Ushio Amagatsu, Carlotta Ikeda (Ariadone company), Masaki Iwana, Toru Iwashita (of the group Sankaï Juku), Sumako Koseki, are also among the best known dancers/choreographers outside of Japan, notably in France. They have been sponsored by local cultural institutions, not without influence, for over thirty years.

The third generation (dancers born in the 1950s and 1960s) includes established dancers such as Atsushi Takenouchi, Yumi Fujitani, Nobuyoshi Asai, Maki Watanabe, and Gyohei Zaitsu, and younger dancers. Butoh is now taught in the same way as tai chi or qi kong, and many wellness therapists have integrated it into their practice.
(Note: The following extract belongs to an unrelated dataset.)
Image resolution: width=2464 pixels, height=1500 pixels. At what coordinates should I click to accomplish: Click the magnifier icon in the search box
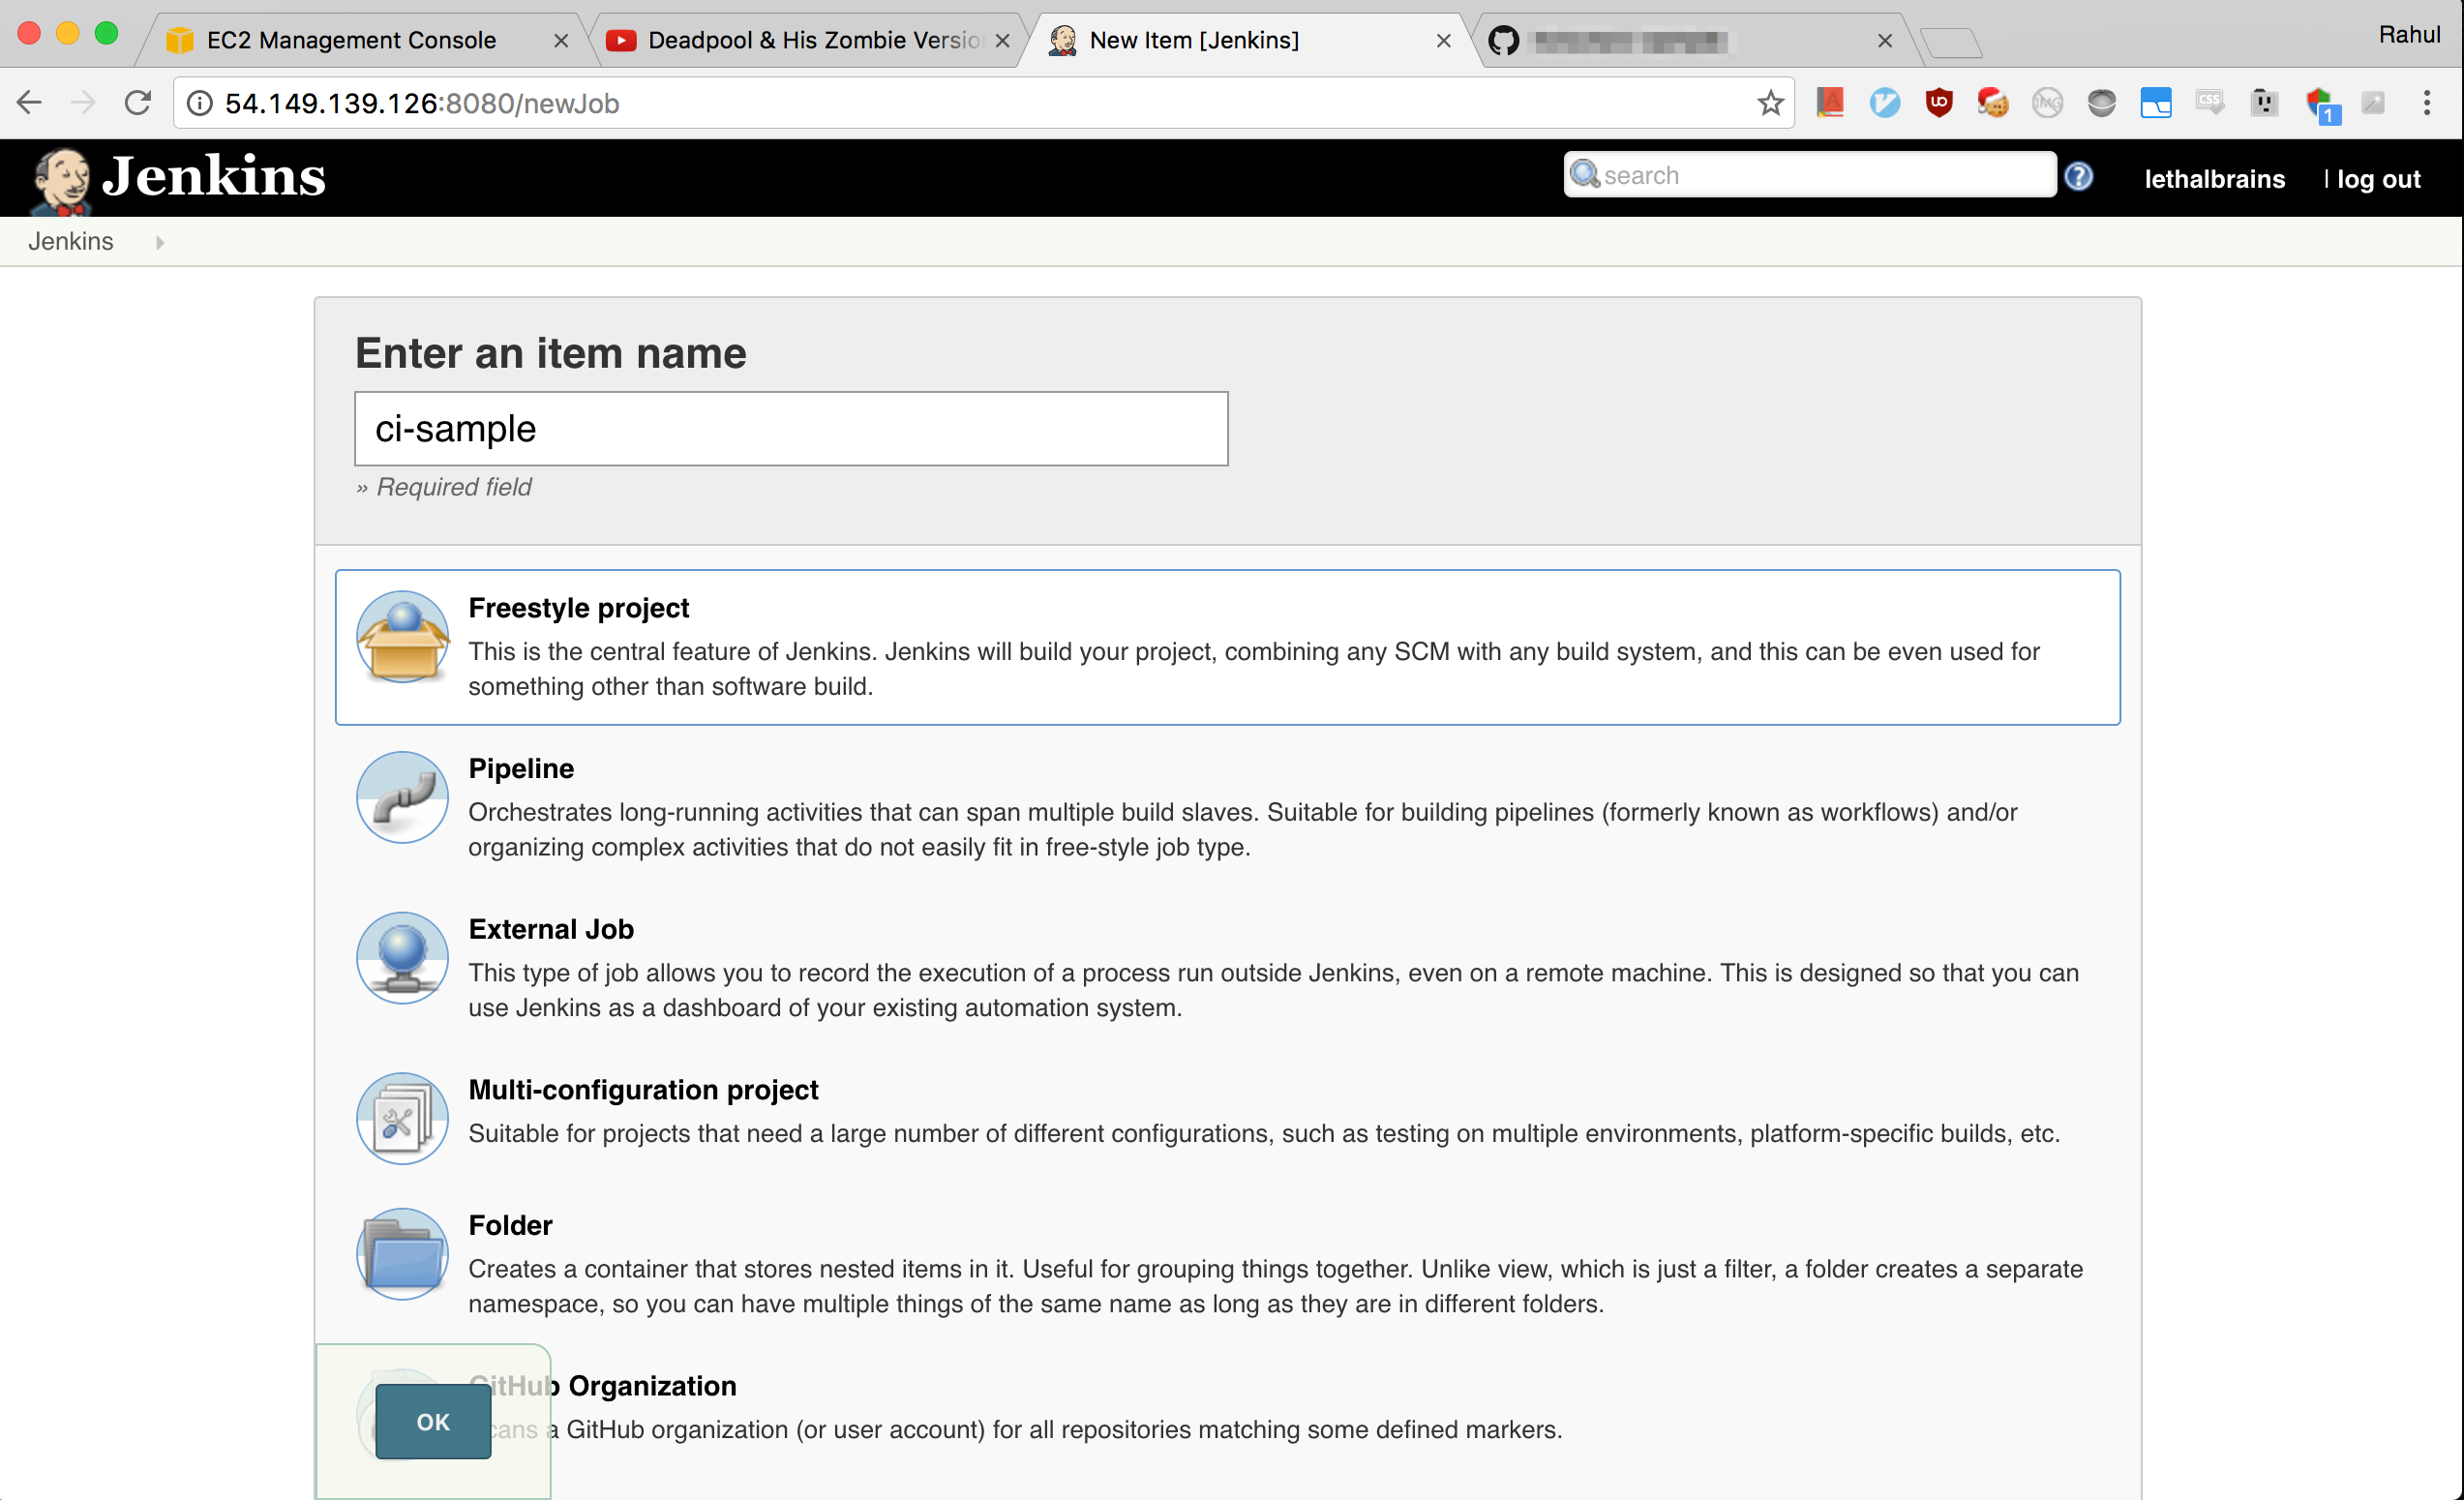click(x=1584, y=174)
In the new generation of Butoh dancers, there is mostly contemporary dance, Japanese or non-Japanese, inspired by butoh. The question today of the legacy of an avant-garde born of rebellion is one that remains open.

In the meantime, the archives of the Tatsumi Hijikata and Kazuo Ohno legacy are growing: at Keio University, Tokyo 3, at the bankART foundation (city of Yokohama) and in Bologna, Italy. The famous dancer Carlotta Ikeda herself has practiced Butoh.